Andika Sinatria dan Dewi Mulia Ratri saling berpandangan. Pantas saja berita tentang keberadaan perkumpulan ini sangat terbatas. Telik sandi yang biasanya cepat mengorek sebuah informasi, tidak bisa menangkap dengan jelas informasi yang beredar. Perkumpulan ini pintar memanfaatkan kelemahan warga yang telah merasa terancam sebelumnya.

Kedua muda-mudi ini lalu memutuskan untuk melanjutkan penyelidikan. Dewi Mulia Ratri menyerahkan kembali bayi yang sedari tadi sudah terdiam dalam gendongannya kepada perempuan tua yang ternyata adalah nenek dari bayi itu. Dewi Mulia Ratri berpesan agar perempuan itu kembali bersembunyi di dalam rumahnya. Menjelang sore nanti, gadis itu berjanji akan menjemput dan membawa mereka ke lereng Pangrango untuk diselamatkan.

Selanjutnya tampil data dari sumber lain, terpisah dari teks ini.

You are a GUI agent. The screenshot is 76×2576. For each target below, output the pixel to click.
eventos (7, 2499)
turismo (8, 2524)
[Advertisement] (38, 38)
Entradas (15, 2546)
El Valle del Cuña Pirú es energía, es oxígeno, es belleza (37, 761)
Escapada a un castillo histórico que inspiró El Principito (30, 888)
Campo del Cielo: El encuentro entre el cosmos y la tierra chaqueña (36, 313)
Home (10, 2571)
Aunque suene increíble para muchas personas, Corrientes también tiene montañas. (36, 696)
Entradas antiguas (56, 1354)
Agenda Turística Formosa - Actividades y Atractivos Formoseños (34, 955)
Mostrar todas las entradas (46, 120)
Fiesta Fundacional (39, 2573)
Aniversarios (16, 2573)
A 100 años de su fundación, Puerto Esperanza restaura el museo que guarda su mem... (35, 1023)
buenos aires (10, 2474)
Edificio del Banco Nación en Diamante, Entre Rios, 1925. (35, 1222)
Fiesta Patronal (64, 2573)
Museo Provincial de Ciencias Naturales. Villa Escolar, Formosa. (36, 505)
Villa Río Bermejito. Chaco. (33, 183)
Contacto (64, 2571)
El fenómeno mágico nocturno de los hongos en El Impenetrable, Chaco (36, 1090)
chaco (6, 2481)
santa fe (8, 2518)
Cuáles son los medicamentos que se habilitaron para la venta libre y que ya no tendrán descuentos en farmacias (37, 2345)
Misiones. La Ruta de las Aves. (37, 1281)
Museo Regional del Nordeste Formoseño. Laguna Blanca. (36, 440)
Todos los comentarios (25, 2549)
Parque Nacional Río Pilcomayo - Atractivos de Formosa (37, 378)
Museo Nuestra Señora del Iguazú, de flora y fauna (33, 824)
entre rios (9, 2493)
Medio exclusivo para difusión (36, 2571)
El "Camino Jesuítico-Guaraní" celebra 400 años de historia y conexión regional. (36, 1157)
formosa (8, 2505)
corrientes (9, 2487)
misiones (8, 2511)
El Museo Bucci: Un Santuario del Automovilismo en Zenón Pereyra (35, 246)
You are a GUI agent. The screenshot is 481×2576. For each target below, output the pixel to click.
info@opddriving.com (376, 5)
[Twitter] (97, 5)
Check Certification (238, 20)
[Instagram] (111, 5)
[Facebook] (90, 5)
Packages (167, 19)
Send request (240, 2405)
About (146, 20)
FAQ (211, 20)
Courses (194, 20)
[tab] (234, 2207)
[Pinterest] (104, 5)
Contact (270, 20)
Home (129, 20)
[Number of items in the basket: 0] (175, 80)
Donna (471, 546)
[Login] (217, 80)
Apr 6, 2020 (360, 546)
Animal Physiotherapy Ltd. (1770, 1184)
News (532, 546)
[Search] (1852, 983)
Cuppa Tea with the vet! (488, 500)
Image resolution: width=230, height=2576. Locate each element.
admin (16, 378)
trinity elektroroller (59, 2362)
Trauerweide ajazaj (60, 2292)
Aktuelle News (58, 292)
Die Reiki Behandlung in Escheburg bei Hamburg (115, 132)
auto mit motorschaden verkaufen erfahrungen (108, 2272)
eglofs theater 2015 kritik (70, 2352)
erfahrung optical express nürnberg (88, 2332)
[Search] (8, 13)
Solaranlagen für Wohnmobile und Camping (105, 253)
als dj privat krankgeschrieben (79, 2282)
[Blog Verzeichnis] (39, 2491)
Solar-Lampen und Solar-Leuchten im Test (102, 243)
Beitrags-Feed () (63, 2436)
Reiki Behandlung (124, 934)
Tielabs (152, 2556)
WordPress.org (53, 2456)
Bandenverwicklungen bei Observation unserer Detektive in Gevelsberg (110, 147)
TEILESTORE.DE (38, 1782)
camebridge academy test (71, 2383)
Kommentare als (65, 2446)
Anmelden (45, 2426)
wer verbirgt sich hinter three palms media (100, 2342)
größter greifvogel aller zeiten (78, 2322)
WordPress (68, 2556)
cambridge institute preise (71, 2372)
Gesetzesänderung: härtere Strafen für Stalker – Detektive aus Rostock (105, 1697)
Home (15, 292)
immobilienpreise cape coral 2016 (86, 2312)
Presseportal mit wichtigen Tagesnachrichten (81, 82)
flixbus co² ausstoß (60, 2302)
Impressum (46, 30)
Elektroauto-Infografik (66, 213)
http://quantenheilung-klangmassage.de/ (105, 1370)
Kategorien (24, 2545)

Kedua orang muda lihai ini meneruskan perjalanan menyisir pantai selatan sepanjang wilayah Sukabumi. Dan benar saja, kampung-kampung selanjutnya yang mereka temui, keadaannya kurang lebih sama. Nyaris kosong tak berpenghuni. Andika Sinatria terheran-heran. Lalu dimana perkumpulan itu bermarkas? Tidak ada satu petunjukpun yang mengarah di mana mereka berada. Kampung sepanjang pantai selatan memang tidak sebanyak di pantai utara. Namun paling tidak penduduknya sudah mencapai ribuan orang. Dengan ribuan orang yang dikumpulkan seperti itu, bagaimana mungkin markasnya sama sekali tidak berjejak?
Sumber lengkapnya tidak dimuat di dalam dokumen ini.